* **PROVIDED TEXT**:
Start

Alecia Moore’s earliest memories of wine growing up in Doylestown are not particularly pleasant.

“I think every 10-year-old at Hanukkah hates wine, so, to be fair, it’s an age thing, probably,” the pop music superstar known worldwide as Pink said with a laugh during a video interview from her home in Santa Barbara County, Calif. “I mean, we didn’t grow up with money and my mom drank terrible wine and I felt like it was a punishment.

“But as I was traveling and going around the world, my manager, he’s Australian, I visited a bunch of wineries there with him. [He] had really good taste and a really nice budget, and I started drinking Châteauneuf-du-Pape and I fell in love. That was the a-ha wine for me, the first one. And then it sort of just became a rabbit hole for me.”

She hasn’t crawled out since.

But Moore, 39, isn’t just a wine connoisseur. She’s also a serious winemaker, following a passion five years in the making that, until recently, was unknown to all but her closest confidants.

This fall, five years after she and husband Carey Hart bought a 25-acre vineyard in Santa Barbara County, she made her wines available to the public — an accomplishment that, for the time being, lasted all of about 24 hours.

Moore’s label, named Two Wolves after a Cherokee parable about the war between good and evil that rages within all humans, officially launched online on Nov. 26, and by Nov. 27, all 114 cases were sold out. The wines included a cabernet franc, a cabernet sauvignon, and a petit verdot.

The next online-only release is scheduled for April, with plans to start selling wholesale in the fall. The initial batch was available for purchase only in nine states and Washington, D.C., including Pennsylvania, but not New Jersey; Two Wolves hopes to expand its availability in the spring.

Pink at her Santa Barbara winery, Two Wolves.

End

* **GIVEN INFORMATION**:
Start

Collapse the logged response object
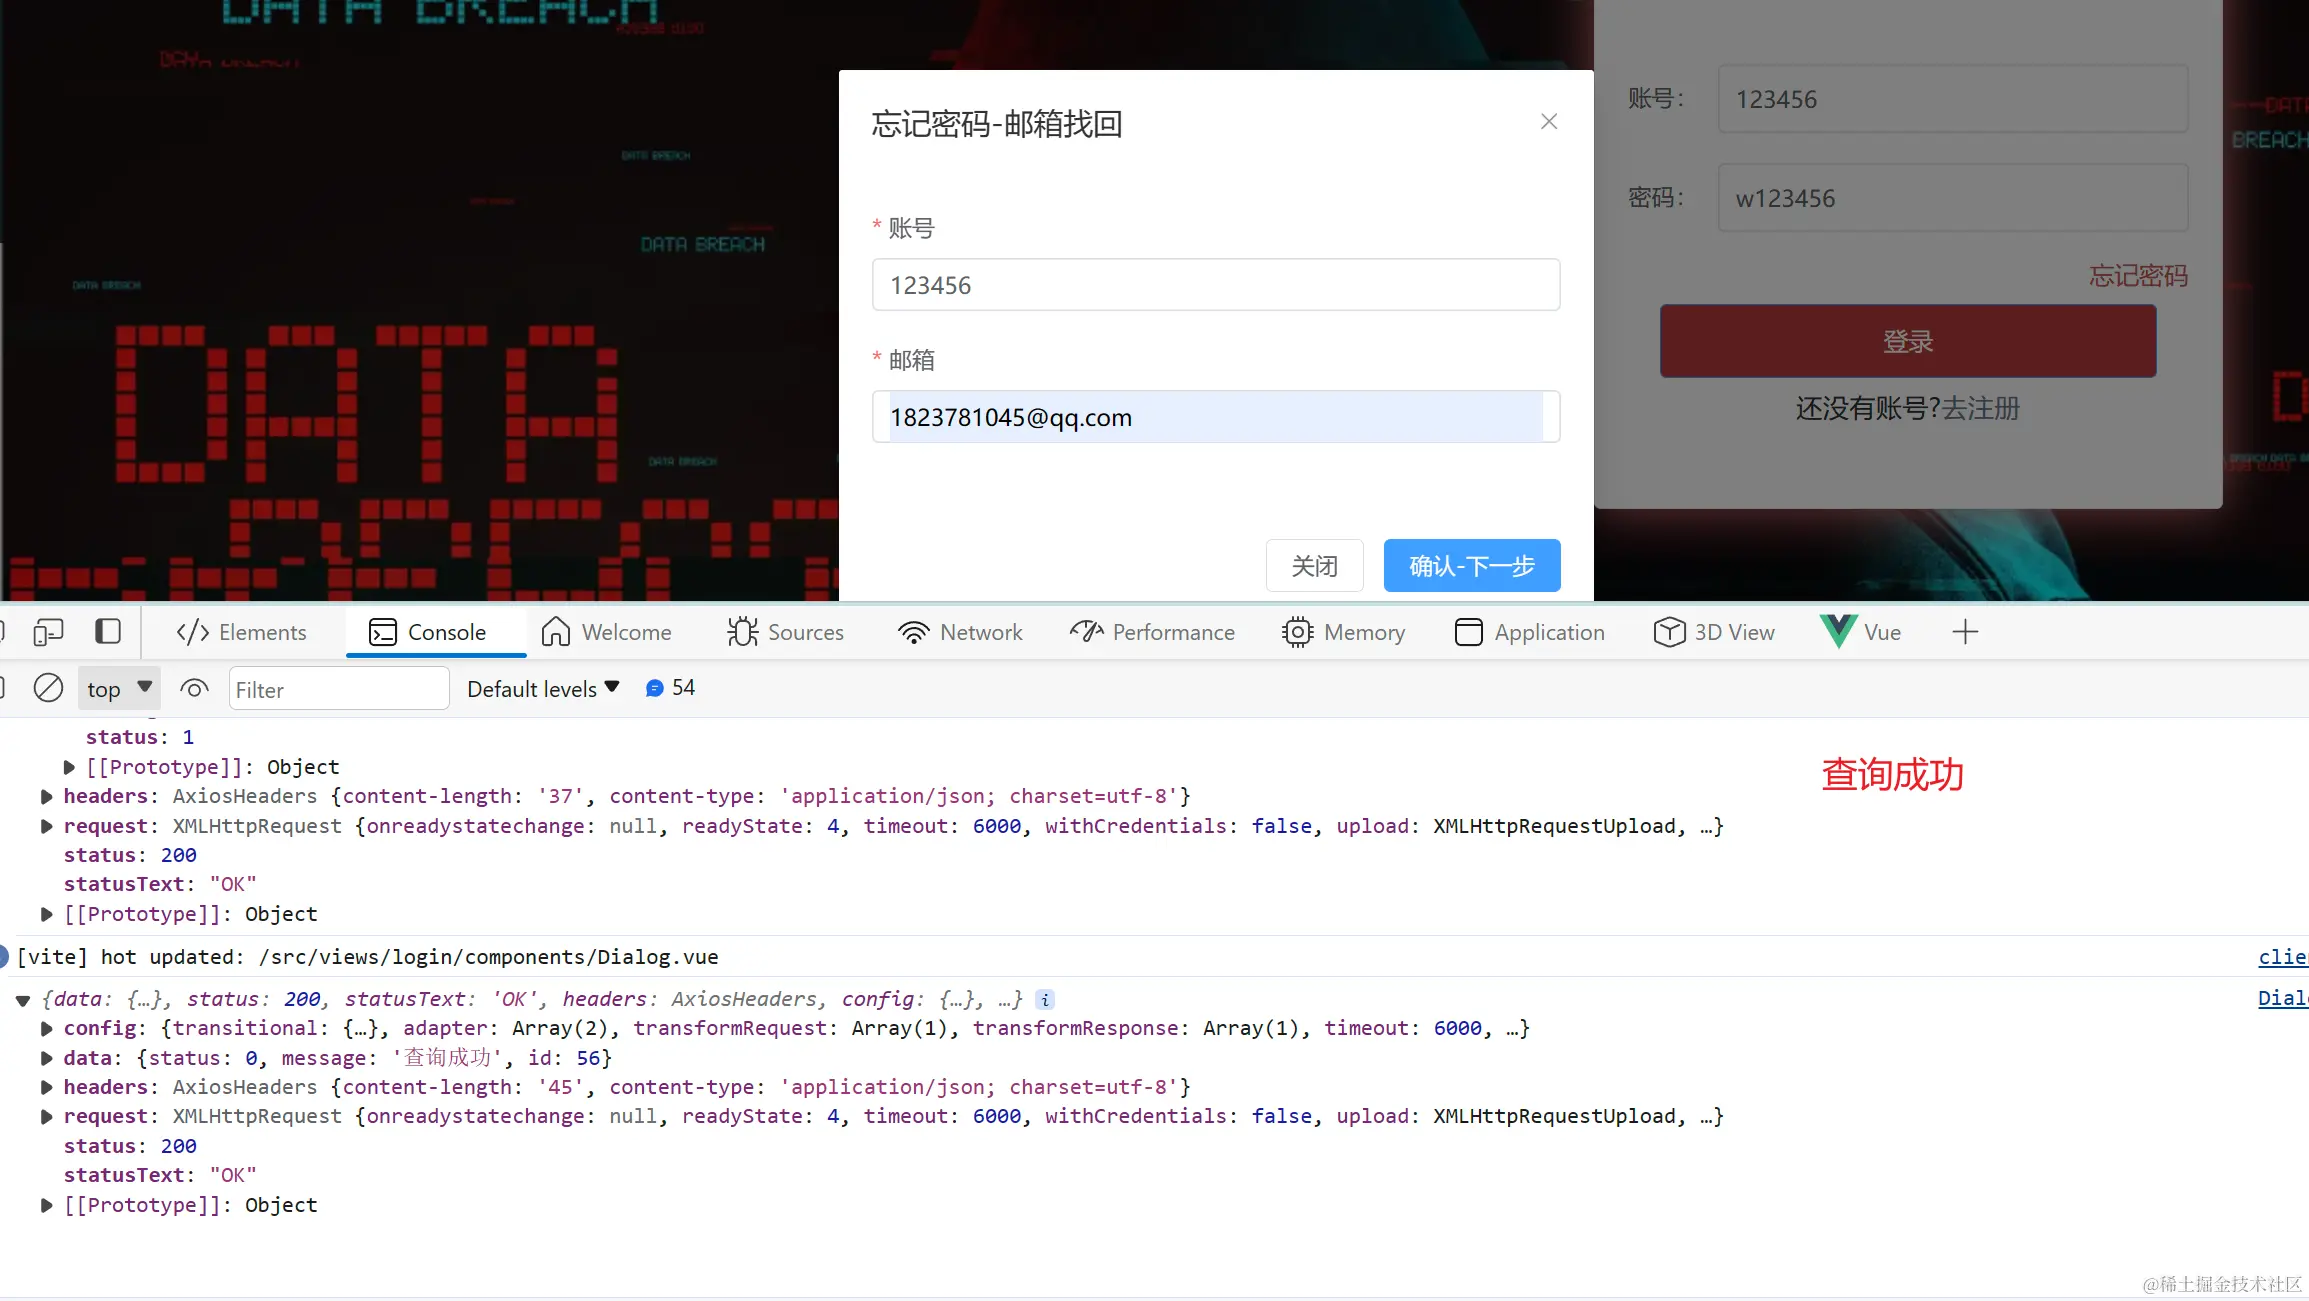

End

* **REQUIREMENTS**:
1) Name each wine included in the first Two Wolves release, as given in the article about Pink's winery.
2) From the article about Pink's winery, return word for word the stretch from "Alecia Moore’s earliest" through "was a punishment.".
3) Turn the paragraph of the article about Pink's winery that begins "Moore’s label, named Two Wolves" into a short bulleted list that keeps its main facts.

* **OUTPUTS**:
1)
- Cabernet franc
- Cabernet sauvignon
- Petit verdot

2)
Alecia Moore’s earliest memories of wine growing up in Doylestown are not particularly pleasant.

“I think every 10-year-old at Hanukkah hates wine, so, to be fair, it’s an age thing, probably,” the pop music superstar known worldwide as Pink said with a laugh during a video interview from her home in Santa Barbara County, Calif. “I mean, we didn’t grow up with money and my mom drank terrible wine and I felt like it was a punishment.

3)
- Label name: Two Wolves, after a Cherokee parable about the war between good and evil within all humans
- Online launch: Nov. 26
- Sold out by Nov. 27: all 114 cases
- Wines: a cabernet franc, a cabernet sauvignon, and a petit verdot